== Segment start ==

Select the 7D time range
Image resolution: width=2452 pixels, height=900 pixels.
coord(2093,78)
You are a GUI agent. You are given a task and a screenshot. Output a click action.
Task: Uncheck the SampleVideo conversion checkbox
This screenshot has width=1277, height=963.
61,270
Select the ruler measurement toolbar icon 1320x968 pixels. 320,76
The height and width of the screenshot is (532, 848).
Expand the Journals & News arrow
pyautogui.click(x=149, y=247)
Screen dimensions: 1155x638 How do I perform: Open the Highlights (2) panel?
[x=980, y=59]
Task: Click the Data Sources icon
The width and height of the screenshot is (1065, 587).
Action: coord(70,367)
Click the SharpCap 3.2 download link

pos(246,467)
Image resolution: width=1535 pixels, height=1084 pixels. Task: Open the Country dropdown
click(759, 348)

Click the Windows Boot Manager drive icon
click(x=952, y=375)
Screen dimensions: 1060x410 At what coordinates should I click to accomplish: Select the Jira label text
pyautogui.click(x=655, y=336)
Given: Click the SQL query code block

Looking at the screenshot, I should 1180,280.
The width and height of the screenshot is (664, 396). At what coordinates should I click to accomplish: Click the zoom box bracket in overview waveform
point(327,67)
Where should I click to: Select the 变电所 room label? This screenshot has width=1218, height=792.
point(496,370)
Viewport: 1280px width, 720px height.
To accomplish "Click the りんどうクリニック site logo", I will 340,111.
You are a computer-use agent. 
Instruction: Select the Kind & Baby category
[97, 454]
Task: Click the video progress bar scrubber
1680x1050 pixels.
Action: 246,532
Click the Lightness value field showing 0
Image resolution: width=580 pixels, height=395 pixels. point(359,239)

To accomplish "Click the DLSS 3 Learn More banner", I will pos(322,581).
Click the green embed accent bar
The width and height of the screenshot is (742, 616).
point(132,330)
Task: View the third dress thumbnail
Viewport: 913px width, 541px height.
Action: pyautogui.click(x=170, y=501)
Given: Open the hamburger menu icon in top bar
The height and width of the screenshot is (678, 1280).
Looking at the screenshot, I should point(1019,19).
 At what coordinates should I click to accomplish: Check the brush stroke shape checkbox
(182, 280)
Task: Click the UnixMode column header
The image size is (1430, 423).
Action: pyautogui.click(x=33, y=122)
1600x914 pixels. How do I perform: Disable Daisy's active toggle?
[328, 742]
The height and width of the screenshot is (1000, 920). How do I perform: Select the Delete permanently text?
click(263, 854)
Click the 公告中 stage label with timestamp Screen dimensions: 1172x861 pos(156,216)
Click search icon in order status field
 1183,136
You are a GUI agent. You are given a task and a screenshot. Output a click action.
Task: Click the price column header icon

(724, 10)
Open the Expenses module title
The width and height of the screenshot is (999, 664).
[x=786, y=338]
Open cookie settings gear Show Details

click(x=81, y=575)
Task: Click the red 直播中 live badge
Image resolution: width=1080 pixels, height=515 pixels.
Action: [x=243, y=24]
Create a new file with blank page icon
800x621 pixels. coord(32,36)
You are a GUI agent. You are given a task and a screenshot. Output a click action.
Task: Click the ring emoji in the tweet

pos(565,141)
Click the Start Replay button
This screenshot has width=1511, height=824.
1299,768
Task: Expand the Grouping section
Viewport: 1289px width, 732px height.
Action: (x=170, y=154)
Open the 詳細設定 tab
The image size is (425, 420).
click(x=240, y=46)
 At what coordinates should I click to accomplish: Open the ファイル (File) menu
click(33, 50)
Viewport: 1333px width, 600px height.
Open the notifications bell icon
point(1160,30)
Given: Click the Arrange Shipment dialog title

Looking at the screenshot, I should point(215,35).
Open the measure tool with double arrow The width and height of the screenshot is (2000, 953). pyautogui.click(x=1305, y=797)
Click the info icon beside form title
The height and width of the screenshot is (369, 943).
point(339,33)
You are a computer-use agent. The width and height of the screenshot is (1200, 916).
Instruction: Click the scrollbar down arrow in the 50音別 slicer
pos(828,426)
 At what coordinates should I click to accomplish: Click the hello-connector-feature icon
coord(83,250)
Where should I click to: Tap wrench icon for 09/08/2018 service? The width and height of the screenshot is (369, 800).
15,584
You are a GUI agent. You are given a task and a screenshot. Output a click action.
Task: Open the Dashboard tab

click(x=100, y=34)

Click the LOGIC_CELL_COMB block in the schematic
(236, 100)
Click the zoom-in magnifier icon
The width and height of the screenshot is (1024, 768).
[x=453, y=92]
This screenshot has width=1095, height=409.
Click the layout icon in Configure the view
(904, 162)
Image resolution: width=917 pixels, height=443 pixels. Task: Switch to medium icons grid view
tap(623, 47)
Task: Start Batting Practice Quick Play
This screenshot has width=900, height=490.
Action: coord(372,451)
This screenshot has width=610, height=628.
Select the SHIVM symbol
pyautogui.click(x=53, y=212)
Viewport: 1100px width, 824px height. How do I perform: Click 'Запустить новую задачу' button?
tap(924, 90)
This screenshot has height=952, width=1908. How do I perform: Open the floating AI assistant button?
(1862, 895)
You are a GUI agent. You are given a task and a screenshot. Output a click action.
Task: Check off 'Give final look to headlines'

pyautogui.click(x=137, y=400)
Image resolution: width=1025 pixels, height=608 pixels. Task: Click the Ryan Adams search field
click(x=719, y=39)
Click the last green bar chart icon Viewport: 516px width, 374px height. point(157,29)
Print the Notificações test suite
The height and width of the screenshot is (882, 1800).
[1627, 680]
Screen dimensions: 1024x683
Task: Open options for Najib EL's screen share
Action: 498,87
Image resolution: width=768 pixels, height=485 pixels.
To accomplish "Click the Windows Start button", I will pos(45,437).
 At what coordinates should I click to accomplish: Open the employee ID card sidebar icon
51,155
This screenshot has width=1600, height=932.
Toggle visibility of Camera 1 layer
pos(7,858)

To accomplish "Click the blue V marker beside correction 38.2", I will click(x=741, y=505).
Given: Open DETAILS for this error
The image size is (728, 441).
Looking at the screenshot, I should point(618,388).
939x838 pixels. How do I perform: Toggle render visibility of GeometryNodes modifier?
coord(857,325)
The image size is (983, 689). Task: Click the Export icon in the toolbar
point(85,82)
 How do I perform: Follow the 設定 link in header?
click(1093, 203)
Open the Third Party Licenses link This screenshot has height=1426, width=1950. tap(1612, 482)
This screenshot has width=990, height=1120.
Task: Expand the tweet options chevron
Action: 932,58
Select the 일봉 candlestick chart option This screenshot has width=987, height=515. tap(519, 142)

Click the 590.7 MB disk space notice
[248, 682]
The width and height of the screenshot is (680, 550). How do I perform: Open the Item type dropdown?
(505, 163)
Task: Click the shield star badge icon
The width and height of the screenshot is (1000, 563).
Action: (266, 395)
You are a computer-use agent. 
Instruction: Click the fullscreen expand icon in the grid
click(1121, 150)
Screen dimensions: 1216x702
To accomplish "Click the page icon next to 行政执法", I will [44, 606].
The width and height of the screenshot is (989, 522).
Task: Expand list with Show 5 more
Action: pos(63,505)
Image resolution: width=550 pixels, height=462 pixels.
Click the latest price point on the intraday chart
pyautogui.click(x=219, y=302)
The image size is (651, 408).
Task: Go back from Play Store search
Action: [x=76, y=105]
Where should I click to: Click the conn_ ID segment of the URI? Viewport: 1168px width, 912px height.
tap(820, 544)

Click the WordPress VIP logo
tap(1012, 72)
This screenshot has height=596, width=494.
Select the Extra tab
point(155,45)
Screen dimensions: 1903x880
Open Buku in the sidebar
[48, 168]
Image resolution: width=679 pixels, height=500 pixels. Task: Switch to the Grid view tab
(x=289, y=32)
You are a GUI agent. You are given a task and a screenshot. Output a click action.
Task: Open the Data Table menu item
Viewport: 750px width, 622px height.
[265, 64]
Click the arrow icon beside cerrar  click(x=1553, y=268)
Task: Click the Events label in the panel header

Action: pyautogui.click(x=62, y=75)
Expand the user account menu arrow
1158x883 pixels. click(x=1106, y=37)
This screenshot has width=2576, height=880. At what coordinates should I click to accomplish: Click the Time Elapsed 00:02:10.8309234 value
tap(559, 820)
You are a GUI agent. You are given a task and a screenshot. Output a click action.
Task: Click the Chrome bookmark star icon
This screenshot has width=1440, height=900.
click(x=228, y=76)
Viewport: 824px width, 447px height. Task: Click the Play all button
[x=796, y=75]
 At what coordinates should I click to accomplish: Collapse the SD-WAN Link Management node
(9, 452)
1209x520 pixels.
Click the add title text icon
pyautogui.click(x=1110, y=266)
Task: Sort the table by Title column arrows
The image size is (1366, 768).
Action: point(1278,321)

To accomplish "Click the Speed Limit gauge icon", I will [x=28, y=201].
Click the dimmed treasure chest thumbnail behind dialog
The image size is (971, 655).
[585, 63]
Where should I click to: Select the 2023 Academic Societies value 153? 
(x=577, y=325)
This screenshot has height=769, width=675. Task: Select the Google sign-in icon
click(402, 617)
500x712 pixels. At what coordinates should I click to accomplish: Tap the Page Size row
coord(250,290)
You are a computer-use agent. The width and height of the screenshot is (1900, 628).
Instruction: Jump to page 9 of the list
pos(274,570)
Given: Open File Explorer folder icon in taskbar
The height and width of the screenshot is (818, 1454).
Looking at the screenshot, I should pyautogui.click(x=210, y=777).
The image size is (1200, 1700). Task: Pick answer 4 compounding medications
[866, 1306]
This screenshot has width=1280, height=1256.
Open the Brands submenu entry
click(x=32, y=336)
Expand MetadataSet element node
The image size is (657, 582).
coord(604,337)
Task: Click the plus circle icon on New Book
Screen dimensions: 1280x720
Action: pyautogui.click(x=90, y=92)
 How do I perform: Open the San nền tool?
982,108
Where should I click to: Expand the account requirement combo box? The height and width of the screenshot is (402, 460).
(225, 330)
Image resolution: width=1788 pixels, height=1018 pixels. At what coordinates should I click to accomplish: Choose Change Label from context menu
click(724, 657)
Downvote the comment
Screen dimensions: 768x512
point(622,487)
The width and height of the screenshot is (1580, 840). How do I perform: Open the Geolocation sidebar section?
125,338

== Segment end ==

## Exercise instructions
Return a copy of every line in the records that includes the string "badge".

## Result
Task: Click the red 直播中 live badge
Task: Click the shield star badge icon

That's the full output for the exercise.